Stop distributing development files

10up / safe-svg

Enable SVG uploads and sanitize them to stop XML/SVG vulnerabilities in your WordPress website.

https://wordpress.org/plugins/safe-svg/

GNU General Public License v2.0

272 stars 31 forks source link

Stop distributing development files #143

Closed szepeviktor closed 2 months ago

szepeviktor commented 1 year ago

Resolves #97

Here is how to test.

git archive HEAD | tar --list

szepeviktor commented 1 year ago

💡 There is a safeguard for this problem. https://github.com/szepeviktor/byte-level-care/blob/61ca4439630a47d4e6946173a369270a4729bfb2/.github/workflows/reusable-integrity.yml#L160-L171

peterwilsoncc commented 1 year ago

@szepeviktor Thanks for the pull request and linking to your workflow file.

The generated zip file contains a few files that are listed in the .gitignore file.
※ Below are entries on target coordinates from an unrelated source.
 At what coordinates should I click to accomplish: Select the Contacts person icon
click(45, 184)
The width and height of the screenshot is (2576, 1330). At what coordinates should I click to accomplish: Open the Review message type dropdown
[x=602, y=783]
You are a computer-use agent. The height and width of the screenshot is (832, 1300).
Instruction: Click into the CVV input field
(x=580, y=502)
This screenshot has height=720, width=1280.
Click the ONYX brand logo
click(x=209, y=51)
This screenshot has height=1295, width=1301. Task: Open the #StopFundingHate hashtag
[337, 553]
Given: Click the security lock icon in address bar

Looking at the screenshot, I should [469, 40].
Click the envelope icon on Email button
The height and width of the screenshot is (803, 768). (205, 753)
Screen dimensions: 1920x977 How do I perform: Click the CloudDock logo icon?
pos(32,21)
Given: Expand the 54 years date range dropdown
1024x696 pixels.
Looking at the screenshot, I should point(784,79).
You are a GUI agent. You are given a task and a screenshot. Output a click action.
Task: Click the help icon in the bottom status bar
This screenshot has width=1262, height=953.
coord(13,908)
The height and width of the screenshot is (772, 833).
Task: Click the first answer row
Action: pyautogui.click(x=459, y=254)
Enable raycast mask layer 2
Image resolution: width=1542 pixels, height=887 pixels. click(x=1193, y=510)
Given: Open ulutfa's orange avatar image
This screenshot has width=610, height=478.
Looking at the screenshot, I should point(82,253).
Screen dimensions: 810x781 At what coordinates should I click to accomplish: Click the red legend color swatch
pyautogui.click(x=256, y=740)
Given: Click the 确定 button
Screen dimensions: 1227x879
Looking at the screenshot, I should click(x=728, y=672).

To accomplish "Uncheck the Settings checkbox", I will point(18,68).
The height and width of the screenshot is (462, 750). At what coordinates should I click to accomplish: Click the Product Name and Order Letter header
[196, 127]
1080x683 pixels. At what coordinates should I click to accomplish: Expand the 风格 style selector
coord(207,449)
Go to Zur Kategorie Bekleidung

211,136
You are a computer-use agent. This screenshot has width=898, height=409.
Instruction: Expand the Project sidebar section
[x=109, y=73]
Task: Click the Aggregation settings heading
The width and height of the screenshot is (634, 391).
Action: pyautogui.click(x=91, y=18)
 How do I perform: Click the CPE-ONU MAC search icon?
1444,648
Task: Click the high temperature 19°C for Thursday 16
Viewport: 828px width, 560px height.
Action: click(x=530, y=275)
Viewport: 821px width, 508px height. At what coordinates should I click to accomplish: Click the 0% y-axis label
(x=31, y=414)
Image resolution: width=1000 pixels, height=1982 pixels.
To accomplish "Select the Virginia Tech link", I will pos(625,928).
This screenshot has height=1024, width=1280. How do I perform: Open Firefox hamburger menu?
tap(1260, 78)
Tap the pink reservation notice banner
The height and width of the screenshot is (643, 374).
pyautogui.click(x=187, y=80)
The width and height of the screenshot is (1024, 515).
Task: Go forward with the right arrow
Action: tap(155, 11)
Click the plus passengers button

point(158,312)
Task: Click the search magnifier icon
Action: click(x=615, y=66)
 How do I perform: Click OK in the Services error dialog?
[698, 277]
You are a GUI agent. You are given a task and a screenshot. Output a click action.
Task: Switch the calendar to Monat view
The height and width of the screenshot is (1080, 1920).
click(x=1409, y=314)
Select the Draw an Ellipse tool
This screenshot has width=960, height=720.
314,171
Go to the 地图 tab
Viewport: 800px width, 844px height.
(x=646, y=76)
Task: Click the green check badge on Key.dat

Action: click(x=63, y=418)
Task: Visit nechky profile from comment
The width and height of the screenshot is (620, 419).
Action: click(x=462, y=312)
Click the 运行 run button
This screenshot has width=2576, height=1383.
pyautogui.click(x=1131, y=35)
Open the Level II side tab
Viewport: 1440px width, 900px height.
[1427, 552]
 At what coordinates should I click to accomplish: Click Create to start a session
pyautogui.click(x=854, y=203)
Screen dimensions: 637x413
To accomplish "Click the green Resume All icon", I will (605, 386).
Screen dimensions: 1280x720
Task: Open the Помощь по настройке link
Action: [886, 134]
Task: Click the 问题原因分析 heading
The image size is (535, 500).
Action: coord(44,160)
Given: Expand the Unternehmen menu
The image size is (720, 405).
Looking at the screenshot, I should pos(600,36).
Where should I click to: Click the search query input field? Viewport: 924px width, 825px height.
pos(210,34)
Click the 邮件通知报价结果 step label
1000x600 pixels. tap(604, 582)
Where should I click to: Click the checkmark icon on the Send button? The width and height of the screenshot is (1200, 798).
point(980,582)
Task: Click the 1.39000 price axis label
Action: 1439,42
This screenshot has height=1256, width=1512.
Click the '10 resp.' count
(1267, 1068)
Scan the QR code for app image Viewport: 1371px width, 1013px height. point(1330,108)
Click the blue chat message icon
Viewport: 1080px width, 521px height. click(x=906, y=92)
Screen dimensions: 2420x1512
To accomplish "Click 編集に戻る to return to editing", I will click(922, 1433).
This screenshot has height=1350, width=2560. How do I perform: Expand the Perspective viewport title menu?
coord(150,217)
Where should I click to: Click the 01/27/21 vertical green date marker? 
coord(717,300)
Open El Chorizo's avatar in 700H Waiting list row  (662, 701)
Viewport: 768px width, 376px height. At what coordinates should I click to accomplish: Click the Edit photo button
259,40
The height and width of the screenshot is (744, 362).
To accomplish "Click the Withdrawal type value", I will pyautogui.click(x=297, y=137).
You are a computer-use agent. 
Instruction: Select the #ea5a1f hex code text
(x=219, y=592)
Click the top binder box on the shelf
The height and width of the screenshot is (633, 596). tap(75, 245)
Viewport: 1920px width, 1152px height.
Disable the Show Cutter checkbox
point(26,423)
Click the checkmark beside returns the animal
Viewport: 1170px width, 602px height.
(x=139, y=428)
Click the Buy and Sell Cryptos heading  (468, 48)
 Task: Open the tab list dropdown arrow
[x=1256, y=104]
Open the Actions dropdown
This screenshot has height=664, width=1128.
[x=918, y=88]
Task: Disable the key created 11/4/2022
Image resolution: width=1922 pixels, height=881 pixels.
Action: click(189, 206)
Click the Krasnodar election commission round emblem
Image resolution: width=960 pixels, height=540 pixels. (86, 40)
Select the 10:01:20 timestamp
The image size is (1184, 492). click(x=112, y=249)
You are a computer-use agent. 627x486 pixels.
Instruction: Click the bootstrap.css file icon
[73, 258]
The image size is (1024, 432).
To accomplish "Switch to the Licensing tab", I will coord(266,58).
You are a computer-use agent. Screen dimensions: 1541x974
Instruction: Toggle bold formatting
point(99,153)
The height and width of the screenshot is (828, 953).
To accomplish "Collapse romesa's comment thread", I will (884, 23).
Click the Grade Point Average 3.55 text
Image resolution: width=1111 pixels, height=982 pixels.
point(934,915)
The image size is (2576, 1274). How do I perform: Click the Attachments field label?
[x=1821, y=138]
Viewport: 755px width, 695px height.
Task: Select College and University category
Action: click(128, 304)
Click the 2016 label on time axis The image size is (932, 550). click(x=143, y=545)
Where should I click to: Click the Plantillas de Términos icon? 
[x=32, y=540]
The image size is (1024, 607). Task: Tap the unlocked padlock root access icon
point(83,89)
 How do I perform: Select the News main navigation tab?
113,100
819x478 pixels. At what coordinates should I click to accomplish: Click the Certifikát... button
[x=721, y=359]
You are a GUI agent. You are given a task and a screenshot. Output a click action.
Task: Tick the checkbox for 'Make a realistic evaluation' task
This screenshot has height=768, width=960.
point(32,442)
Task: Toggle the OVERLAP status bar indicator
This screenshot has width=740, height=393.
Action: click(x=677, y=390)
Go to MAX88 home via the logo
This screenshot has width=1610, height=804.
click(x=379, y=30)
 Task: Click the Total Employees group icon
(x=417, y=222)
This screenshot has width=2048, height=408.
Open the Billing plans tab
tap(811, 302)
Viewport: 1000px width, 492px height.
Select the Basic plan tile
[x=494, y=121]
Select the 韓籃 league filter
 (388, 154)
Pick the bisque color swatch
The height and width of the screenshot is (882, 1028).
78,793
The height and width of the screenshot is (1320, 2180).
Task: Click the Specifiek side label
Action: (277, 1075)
By default git archive ignores these files, do you know if there is a method that will allow safe-svg to include these files when generating the zip file via git archive?

The affected files are:

built assets in the /dist directory
production assets included in the /vendor directory

I've hit a few road-blocks trying to figure it out, so would value any input.

szepeviktor commented 1 year ago

do you know if there is a method that will allow safe-svg to include these files

There is an option for that: https://git-scm.com/docs/git-archive#Documentation/git-archive.txt---add-fileltfilegt

BTW .gitignore is unrelated to .gitattributes

jeffpaul commented 10 months ago

Isn't this covered by the .distignore file?

szepeviktor commented 10 months ago

Maybe. Composer uses GitHub ZIP, those are not affected by distignore.

jeffpaul commented 2 months ago

Closing in favor of alternate handling of #97 in #220.